FIRST AMENDMENT OF PURCHASE AND SALE CONTRACT
Exhibit 10.49
FIRST
AMENDMENT OF
PURCHASE AND SALE CONTRACT
THIS FIRST AMENDMENT OF PURCHASE AND SALE CONTRACT(this “Amendment”) is entered into effective as of the 26th day of November, 2008 (the “Effective Date”), by and betweenCONSOLIDATED CAPITAL GROWTH FUND, a California limited partnership, having an address at c/o AIMCO, 0000 Xxxxx Xxxxxx Xxxxxx Xxxxxxx, Xxxxx 0000, Xxxxxx, Xxxxxxxx 00000 (“Seller”), and THE EMBASSY GROUP LLC, a New York limited liability company, having a principal address at 0 Xxxxxxx Xxxx, Xxxxx 000, Xxxxxxx, Xxx Xxxx 00000 (“Purchaser”).
RECITALS
A. Seller and Purchaser entered into that certain Purchase and Sale Contract, dated as of October 28, 2008 (the “Contract”), regarding real property located in Wake County, North Carolina and more particularly described in the Contract.
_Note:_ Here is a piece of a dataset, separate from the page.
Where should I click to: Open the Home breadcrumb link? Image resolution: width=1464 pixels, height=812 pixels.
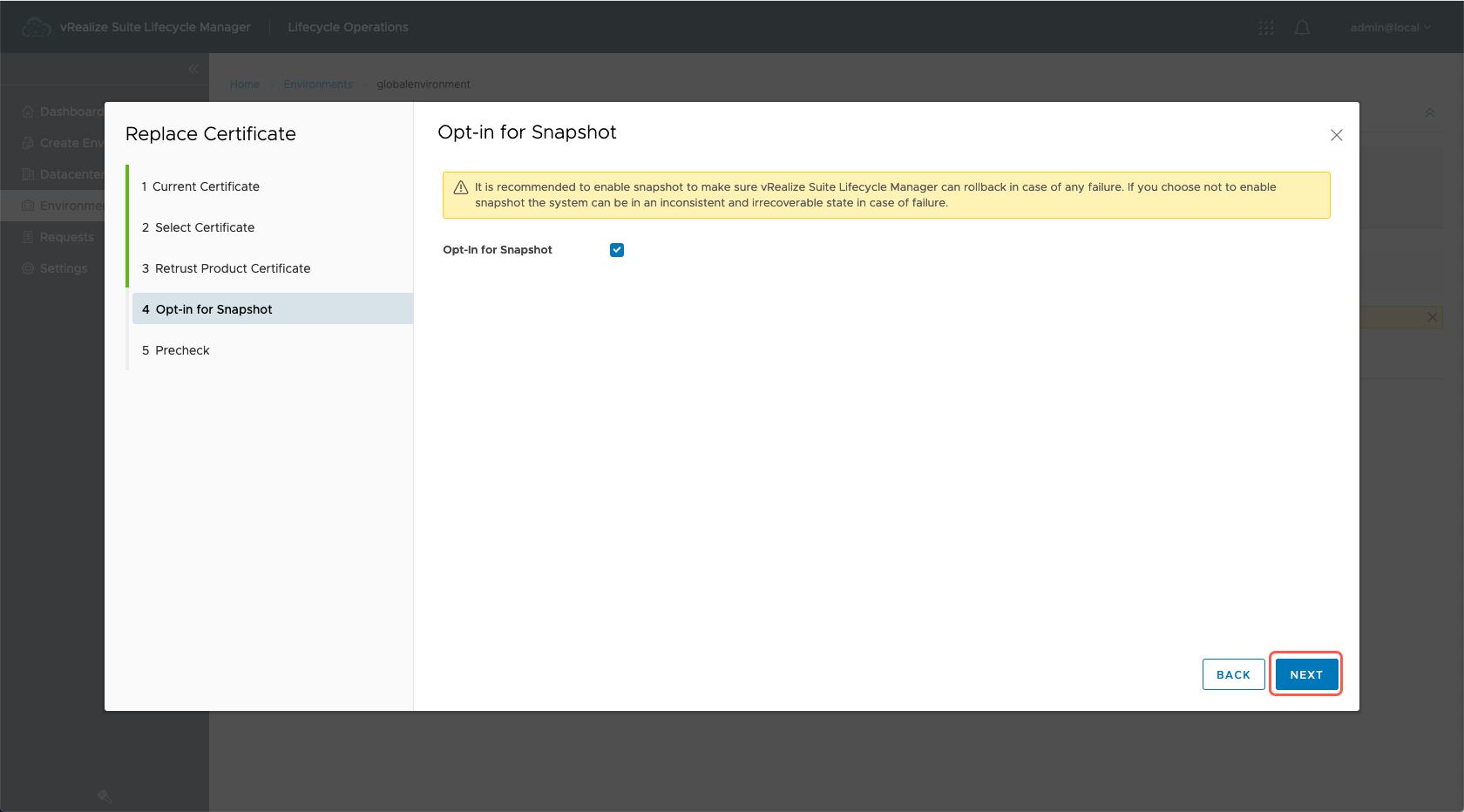pyautogui.click(x=245, y=85)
B. Seller and Purchaser desire to make modifications to the Contract subject to the terms and conditions described below.
C. All capitalized terms not otherwise defined in this Amendment shall have the meanings ascribed to them in the Contract.
NOW THEREFORE, for valuable consideration, the receipt and sufficiency of which are hereby acknowledged, and intending to be legally bound, Seller and Purchaser agree as follows:
agreements
“Section 2.2. Purchase Price and Deposit. The total purchase price (“Purchase Price”) for the Property shall be an amount equal to $24,425,000, which amount shall be paid by Purchaser, as follows:
Section 2.2.1. The parties acknowledge that Purchaser has previously delivered to LandAmerica Commercial Services, c/o Xxxxxxxx Xxxxxx, 0000 00xx Xxxxxx, Xxxxx 0000, Xxxxxx, XX 00000 (“Escrow Agent” or “Title Insurer”) an initial deposit of $260,000 (the “Initial Deposit”) by wire transfer of immediately available funds (“Good Funds”). The Initial Deposit shall be held and disbursed in accordance with the escrow provisions set forth in Section 2.3.
Section 2.2.2. Immediately upon execution of this Amendment, Purchaser shall deliver to Escrow Agent an additional deposit (the “Additional Deposit”) of $463,704 by wire by transfer of Good Funds. The Additional Deposit shall be held and disbursed in accordance with the escrow provisions set forth in Section 2.3.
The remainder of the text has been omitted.